Research conducted by Statistics Canada reveals that being obese, meaning that 30 percent or more of your body weight consists of fat, increases your odds of developing arthritis by 60 percent.

Being merely overweight, meaning you carry between 25 percent and 30 percent of your body weight as fat, increases a woman's chances of developing arthritis by 30 percent but does not seem to have an immediate impact on the joints of men.

"The data ... support the hypothesis that obesity and overweight led to arthritis -- rather than the reverse -- possibly by increasing stress on the joints," StatsCan health researcher Kathryn Wilkins said.

But she said there are other important factors that influence developing arthritis, including gender, age, genetics and income.

About 31 percent of women and 19 percent of men ages 40 or older have been diagnosed with arthritis. The prevalence of the joint disease rises steadily with age, and by age 80, 57 percent of women and 40 percent of men are affected, according to the study, published in the Statistics Canada journal Health Reports.

The results were derived from two large, ongoing Canadian studies: the Canadian Community Health Survey and the National Population Health Survey.

Fewer died from West Nile

Last year's outbreak of West Nile virus was the largest yet, but fewer people died or had serious brain damage from it compared with 2002, federal officials said yesterday.

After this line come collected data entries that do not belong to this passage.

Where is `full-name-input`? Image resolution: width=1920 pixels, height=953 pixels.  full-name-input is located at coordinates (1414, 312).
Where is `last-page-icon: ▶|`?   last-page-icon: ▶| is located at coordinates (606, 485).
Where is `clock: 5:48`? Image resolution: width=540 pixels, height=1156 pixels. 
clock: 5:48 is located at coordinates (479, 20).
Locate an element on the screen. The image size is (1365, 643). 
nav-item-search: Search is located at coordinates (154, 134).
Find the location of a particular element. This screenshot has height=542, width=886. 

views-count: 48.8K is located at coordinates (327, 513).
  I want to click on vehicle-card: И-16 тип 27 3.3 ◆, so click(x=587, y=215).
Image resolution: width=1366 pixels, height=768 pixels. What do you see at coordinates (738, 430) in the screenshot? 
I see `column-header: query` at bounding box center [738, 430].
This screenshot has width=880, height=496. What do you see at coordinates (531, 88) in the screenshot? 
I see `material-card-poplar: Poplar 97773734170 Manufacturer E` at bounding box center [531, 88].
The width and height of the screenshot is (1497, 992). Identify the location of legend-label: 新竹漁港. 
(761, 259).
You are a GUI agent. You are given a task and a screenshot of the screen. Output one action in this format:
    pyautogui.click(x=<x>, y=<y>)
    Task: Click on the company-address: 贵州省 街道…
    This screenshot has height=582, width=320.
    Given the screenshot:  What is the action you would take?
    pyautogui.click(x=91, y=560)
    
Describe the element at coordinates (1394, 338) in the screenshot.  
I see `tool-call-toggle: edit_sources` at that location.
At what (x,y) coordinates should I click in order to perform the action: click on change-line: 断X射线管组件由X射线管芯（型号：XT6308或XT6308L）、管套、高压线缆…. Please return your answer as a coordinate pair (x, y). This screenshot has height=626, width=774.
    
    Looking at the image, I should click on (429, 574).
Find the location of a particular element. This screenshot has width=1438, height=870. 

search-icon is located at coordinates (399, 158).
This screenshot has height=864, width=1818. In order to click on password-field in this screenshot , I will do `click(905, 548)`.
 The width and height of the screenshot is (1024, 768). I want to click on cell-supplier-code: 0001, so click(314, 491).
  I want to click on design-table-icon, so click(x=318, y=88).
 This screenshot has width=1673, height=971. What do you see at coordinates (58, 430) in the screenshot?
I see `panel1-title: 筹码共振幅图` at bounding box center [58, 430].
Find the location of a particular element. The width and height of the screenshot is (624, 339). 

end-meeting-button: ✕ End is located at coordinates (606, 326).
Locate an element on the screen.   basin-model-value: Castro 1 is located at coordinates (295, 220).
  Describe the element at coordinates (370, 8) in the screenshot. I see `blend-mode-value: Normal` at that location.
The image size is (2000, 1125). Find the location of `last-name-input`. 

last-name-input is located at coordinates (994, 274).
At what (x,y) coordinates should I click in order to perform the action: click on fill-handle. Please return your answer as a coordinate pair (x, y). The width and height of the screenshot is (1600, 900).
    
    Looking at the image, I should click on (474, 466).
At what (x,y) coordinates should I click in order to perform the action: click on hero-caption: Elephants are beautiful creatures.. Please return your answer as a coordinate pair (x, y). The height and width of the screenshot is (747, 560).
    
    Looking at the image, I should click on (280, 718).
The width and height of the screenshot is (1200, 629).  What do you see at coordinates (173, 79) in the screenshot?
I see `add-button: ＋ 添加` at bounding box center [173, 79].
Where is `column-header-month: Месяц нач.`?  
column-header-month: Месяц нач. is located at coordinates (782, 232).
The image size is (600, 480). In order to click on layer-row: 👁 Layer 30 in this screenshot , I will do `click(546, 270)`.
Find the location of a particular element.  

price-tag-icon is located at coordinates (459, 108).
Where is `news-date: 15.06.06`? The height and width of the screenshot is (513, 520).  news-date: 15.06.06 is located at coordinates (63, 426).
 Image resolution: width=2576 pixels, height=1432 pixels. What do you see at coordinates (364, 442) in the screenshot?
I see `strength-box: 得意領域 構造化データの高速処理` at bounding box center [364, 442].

The 9,006 cases of the mosquito-borne virus last year were more than double the 4,156 cases in 2002, although officials at the Centers for Disease Control and Prevention said the larger number of cases may reflect more testing.

CDC officials still consider 2002 to be the worst year for the United States because of 284 deaths and 2,944 cases of severe brain damage. Last year, 220 people died and 2,695 suffered severe neurological disease, the CDC said.

The virus is spread to people from mosquitoes that have fed on infected birds, the virus' main host.

Hair dyes linked to cancer

Scientists have found more evidence for a possible link between the long-term use of dark hair dye and non-Hodgkin's lymphoma. A study of more than 1,300 women in Connecticut shows that those who began coloring their hair before 1980 increased their chance of developing the disease by 40 percent.

Among the women who used dark colors -- browns, reds and black -- and dyed their hair frequently (eight times a year or more) for at least 25 years, the risk doubled, said Dr. Tongzhang Zheng, an epidemiologist at Yale University, who led the study. The results are published in the current issue of the American Journal of Epidemiology.

"For those who used light colors, there was no such increase in risk," Zheng noted.

Nor was there significantly in- creased risk among women who used non-permanent dyes. The difference between permanent and non-permanent dyes is that permanent ones are mixed with an oxidizing agent. In that process, new chemicals are created, some of which may be carcinogenic, Zheng said.

Non-Hodgkin's lymphoma is a cancer that begins in the lymph system. The average American woman has a one in 57 chance of developing the disease in her lifetime. For a man, the chance is one in 48.